7. The Future of the Internet, and How To Stop It by Jonathan Zittrain
Zittrain takes a look at the constant dangers that face Internet users if there is not a balance between controlled technologies with the flow of innovation. Zittrain examines two contrasting business models and tries to reach a conclusion on how best to avoid online disaster. “The generative models and non-generative model work well, but the only entity that can change the way they operate is the vendor. If we want the internet to survive we need to change. People must wake up to the risk or we could lose everything,” Zittrain explains.
8. You are Not a Gadget: A Manifesto by Jaron Lanier
With today’s world being more connected than ever before and Internet users embracing social networks such as Facebook and Twitter, Lanier asks with users have lost their true form of identity and replaced it with a virtually-created idea of themselves. “Lanier reveals how recent developments in our culture are deadening personal interaction, stifling genuine inventiveness and even changing us as people. Showing us the way to a future where individuals mean more than machines, this is a searing manifesto against mass mediocrity, a creative call to arms – and an impassioned defence of the human,” The Guardian said.
9. The Shallows: What the Internet Is Doing to Our Brains by Nicholas Carr
Have you ever asked yourself if the Internet is making us less intelligent? With automatic spell-checker, online address book and calendars, the human mind has less to worry about or remember – ultimately making our brains less active. Carr looks at exactly that conundrum and wonders if the Net is not making users dumb. “Carr expands his argument into the most compelling exploration of the Internet’s intellectual and cultural consequences yet published. As he describes how human thought has been shaped through the centuries by “tools of the mind”—from the alphabet to maps, to the printing press, the clock, and the computer—Carr interweaves a fascinating account of recent discoveries in neuroscience by such pioneers as Michael Merzenich and Eric Kandel. Our brains, the historical and scientific evidence reveals, change in response to our experiences. The technologies we use to find, store, and share information can literally reroute our neural pathways,” Amazon wrote in their summary.

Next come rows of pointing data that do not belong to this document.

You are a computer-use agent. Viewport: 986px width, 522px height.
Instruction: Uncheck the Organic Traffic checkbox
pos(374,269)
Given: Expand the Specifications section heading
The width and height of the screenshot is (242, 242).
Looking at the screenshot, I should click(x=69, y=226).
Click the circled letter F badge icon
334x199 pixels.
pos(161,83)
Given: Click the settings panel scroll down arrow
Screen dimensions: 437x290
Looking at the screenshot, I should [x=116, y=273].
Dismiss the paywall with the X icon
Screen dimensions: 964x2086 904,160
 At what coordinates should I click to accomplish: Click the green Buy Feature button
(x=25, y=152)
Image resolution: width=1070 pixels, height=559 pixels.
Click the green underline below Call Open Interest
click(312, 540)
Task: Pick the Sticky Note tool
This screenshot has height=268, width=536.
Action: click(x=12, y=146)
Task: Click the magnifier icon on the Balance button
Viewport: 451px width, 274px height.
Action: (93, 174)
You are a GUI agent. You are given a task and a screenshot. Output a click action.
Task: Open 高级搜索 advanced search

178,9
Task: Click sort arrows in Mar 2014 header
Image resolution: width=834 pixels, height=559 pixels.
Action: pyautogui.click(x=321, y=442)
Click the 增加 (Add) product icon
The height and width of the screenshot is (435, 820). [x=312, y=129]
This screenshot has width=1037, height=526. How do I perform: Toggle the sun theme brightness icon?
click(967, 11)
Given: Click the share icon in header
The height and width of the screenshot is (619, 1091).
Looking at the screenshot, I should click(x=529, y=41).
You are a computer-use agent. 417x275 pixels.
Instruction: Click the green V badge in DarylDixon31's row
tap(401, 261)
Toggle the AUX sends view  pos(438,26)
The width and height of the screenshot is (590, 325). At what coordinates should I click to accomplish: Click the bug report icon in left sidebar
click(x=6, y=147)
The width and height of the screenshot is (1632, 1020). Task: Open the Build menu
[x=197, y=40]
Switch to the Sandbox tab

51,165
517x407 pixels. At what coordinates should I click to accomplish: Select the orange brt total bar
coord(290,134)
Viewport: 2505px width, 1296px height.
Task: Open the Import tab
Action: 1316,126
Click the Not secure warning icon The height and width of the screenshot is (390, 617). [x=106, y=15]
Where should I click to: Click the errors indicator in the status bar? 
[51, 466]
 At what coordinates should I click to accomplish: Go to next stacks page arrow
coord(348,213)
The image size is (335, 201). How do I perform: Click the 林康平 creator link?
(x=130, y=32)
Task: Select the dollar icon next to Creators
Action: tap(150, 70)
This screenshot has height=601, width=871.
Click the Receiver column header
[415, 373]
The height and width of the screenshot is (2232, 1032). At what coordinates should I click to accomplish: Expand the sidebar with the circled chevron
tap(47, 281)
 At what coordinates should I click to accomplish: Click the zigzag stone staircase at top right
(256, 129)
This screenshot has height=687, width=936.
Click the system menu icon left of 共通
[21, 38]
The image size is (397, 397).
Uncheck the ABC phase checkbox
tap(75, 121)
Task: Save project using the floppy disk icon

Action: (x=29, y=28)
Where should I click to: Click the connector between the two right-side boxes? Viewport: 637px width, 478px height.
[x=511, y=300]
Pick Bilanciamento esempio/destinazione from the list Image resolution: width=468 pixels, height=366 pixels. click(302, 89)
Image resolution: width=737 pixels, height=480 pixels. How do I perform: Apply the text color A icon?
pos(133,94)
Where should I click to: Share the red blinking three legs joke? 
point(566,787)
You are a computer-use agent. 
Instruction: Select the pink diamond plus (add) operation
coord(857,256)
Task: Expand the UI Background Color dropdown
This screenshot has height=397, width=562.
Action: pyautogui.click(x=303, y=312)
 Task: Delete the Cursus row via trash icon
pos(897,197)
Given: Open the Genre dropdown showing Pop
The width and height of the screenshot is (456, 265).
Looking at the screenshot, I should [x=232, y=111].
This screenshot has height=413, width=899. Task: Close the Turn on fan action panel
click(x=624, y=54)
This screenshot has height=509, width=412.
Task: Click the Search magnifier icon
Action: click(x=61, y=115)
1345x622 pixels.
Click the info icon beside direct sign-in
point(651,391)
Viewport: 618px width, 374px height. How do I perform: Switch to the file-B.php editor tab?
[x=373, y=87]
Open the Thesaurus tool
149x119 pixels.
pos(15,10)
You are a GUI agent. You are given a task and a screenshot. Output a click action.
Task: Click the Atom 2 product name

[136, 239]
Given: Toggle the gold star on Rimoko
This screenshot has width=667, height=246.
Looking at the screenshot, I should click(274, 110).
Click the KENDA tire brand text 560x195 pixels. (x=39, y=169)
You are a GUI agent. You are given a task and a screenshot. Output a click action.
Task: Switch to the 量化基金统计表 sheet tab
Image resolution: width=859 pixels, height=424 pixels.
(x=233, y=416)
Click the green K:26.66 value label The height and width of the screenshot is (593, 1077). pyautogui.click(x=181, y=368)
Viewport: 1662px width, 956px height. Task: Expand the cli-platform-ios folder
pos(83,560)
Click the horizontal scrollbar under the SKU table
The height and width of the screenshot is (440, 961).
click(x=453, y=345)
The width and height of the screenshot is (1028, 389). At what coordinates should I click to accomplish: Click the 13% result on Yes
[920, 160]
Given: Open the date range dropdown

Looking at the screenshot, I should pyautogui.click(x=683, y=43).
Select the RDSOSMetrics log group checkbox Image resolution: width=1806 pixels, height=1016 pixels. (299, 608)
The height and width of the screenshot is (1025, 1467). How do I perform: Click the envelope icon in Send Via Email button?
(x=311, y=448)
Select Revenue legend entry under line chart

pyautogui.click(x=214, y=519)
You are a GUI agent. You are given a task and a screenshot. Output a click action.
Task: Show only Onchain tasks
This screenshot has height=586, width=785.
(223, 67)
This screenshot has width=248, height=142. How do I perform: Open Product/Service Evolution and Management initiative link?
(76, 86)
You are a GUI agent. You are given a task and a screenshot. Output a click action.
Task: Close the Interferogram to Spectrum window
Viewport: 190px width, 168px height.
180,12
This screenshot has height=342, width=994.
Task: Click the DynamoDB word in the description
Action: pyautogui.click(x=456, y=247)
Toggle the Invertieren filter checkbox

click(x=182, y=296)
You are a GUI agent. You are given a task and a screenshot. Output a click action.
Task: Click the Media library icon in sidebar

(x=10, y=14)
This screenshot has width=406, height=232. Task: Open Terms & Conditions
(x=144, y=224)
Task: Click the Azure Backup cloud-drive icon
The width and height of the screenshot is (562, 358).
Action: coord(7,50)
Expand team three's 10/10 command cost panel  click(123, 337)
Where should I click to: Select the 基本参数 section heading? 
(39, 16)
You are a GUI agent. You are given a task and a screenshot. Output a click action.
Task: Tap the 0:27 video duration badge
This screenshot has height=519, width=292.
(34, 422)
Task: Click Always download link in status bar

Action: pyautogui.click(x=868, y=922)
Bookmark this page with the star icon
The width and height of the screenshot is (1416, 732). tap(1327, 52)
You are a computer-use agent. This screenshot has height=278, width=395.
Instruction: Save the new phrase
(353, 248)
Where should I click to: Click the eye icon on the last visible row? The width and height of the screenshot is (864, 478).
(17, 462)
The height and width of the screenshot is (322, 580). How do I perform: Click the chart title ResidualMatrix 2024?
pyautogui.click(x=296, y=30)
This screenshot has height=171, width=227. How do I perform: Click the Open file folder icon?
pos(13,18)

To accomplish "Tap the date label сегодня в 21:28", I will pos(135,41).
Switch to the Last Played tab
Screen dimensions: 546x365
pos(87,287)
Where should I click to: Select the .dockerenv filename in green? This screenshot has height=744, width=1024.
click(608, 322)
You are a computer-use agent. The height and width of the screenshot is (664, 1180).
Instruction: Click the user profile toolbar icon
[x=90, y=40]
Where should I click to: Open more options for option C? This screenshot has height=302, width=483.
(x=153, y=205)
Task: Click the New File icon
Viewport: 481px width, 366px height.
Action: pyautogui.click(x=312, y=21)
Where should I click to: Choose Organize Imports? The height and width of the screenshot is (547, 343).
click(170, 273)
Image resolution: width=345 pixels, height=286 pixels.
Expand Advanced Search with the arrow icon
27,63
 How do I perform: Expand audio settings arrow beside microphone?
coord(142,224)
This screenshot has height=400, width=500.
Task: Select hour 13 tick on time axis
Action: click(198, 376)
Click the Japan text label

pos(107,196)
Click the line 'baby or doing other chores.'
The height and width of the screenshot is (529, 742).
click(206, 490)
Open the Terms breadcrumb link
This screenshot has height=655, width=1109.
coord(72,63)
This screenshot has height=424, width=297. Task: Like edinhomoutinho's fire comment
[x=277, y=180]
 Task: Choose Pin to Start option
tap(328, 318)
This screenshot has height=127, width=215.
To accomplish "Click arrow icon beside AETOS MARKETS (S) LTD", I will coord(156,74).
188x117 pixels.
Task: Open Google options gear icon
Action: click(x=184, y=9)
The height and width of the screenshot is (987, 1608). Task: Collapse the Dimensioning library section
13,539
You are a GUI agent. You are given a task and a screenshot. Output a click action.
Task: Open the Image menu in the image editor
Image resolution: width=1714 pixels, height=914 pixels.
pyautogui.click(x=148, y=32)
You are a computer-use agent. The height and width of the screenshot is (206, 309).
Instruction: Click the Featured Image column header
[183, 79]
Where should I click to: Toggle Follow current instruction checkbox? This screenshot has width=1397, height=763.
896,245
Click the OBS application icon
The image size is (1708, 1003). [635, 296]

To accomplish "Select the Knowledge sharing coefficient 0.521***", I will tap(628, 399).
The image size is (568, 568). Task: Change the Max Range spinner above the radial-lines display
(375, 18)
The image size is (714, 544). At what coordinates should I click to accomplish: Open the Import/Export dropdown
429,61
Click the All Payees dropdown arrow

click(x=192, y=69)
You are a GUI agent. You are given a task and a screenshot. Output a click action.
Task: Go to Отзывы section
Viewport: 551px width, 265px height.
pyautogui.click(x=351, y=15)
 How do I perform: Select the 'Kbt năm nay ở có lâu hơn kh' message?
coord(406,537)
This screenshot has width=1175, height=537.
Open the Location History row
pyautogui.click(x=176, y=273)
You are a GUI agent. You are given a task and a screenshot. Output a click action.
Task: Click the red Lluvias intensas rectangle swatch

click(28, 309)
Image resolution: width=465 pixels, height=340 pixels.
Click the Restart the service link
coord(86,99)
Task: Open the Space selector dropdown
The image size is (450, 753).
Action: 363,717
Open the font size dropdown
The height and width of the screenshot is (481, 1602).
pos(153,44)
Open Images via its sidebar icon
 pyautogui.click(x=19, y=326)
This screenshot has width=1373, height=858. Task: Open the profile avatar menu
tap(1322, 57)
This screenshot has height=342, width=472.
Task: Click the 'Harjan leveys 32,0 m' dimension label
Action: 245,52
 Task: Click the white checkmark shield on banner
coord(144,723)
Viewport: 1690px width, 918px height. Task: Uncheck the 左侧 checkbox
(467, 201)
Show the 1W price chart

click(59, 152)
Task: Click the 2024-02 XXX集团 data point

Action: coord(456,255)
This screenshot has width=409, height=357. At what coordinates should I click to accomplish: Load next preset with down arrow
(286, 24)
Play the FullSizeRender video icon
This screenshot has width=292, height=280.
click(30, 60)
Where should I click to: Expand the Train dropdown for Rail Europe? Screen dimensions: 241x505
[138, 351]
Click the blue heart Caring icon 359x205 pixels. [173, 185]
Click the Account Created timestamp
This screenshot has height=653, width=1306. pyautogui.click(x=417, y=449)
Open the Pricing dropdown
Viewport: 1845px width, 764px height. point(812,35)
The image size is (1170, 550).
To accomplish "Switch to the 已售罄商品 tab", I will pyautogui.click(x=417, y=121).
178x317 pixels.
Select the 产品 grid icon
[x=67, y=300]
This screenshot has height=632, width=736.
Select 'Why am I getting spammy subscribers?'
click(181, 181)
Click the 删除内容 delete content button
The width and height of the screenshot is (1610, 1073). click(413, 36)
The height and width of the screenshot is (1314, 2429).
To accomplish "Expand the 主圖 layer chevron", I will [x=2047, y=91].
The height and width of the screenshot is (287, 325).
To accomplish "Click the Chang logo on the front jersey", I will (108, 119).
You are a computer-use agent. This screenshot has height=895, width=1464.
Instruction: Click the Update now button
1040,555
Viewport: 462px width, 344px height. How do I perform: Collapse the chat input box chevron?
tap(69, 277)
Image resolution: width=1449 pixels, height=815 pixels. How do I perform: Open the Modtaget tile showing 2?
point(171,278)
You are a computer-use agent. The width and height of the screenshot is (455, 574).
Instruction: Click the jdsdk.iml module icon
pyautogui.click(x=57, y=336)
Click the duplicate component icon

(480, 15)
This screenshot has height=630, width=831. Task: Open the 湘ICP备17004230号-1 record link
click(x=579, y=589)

The world’s Internet population sat up and took notice of hacker collective Anonymous when they hacked their way into several institutions, most notable HB Gary and Sony’s online gaming portal PlayStation Network. Olson’s book takes a closer look at how the hacking collective operate, their strategies and delves deep into the underbelly of the hacking world to expose their trade secrets. “Olson goes behind the headlines and into the world of Anonymous and LulzSec with unprecedented access, drawing upon hundreds of conversations with the hackers themselves, including exclusive interviews with all six core members of LulzSec,” Amazon wrote. It is an incredibly interesting read about the seedy nature of hacking and the horrible consequences that can arise from it.